Мы едем по ухабистой улочке, Тэ Хва объезжает велосипедистов и мотоциклистов, и я каждый раз замираю от страха, опасаясь, что он столкнет их с дороги. Чтобы не видеть, как он едва не давит пешеходов, я смотрю в окно на город, который стоит на склоне горы, спускающейся к океану.
Мы проезжаем по мосту, что протянулся вдоль берега океана, и на перекрестке сворачиваем на улочку с крохотными ресторанчиками и чайными. Их тысячи, но сейчас они уже закрыты.
Тэ Хва останавливается перед гостиницей, и мы выходим из машины. Я с подозрением смотрю на обшарпанное трехэтажное здание.
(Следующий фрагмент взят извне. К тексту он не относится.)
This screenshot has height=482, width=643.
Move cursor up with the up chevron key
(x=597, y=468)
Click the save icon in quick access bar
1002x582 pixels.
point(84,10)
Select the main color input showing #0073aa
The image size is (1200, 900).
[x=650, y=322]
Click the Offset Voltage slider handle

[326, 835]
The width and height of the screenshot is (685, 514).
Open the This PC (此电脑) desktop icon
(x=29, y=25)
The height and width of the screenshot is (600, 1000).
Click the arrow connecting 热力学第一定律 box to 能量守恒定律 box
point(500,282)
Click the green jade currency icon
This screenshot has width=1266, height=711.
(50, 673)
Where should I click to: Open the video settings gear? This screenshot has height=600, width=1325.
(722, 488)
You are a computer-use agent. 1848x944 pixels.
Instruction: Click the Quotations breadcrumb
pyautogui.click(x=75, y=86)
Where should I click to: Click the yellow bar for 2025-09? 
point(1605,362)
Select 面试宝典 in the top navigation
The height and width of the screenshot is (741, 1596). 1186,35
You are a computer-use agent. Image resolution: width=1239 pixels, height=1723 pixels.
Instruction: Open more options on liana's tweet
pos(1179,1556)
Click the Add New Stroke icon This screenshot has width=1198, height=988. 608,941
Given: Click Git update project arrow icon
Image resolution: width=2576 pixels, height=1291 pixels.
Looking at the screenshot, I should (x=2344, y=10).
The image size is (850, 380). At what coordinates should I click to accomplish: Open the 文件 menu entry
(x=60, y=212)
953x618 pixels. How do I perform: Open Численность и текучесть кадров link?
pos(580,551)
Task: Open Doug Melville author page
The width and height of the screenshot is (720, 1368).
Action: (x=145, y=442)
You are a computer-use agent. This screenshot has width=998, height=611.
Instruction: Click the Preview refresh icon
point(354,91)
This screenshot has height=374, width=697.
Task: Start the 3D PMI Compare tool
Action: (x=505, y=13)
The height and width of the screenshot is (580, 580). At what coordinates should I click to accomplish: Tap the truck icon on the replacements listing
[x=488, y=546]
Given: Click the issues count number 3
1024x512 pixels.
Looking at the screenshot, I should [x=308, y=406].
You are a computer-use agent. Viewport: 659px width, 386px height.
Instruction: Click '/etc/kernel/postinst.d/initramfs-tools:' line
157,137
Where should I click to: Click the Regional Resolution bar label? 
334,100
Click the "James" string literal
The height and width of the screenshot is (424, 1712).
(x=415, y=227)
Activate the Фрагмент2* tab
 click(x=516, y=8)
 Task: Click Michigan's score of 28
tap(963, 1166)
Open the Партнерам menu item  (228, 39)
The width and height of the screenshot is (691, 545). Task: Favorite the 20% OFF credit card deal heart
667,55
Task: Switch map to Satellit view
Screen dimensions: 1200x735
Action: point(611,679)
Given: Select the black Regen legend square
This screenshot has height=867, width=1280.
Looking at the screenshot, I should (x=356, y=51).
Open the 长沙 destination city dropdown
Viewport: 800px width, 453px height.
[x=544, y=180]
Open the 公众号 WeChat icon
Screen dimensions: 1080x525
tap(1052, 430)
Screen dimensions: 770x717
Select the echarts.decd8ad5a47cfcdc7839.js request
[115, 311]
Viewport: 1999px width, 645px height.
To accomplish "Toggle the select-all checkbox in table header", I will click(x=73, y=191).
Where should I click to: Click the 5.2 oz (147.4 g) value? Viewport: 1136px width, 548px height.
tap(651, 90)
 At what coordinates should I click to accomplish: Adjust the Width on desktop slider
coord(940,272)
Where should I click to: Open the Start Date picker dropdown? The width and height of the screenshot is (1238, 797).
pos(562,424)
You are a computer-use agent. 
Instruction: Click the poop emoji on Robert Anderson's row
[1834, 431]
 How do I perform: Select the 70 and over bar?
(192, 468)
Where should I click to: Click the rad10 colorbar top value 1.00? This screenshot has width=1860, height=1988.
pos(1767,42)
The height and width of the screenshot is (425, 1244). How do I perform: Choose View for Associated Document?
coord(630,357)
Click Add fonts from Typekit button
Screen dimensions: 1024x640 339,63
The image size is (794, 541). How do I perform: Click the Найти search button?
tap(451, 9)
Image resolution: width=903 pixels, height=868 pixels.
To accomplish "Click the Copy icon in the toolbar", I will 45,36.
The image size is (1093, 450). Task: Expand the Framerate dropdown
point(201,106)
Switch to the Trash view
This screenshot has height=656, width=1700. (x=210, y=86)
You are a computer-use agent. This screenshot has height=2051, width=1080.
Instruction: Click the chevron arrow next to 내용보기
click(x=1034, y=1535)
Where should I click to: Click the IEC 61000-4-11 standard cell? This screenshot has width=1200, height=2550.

Ветер играет моими волосами и приносит с собой запах морской воды и рыбы. Мимо нас бежит бездомный пес, догоняя шипящую кошку, какая-то женщина в ресторанчике по соседству во всю силу своих легких орет что-то по-корейски. Я заглядываю в переулок за гостиницей. Что там… куры?
Да уж, я точно не в Нэшвилле.
Ребята уже зарегистрировали нас, так что мы поднимаемся за ними по крутой, как гора, лестнице. Йон Джэ берет у меня дорожную сумку, забрасывает ее себе на плечо и покачивается под ее тяжестью.
Наш номер на третьем этаже. Йон Джэ выуживает из кармана своих джинсов ключ и отпирает дверь. Я вижу в комнате две полуторные кровати.
Я бросаю свой рюкзак на ту, что ближе к двери, затем отодвигаю в сторону дверь, ведущую на каменную террасу-балкон, откуда днем наверняка открывается потрясающий вид на океан.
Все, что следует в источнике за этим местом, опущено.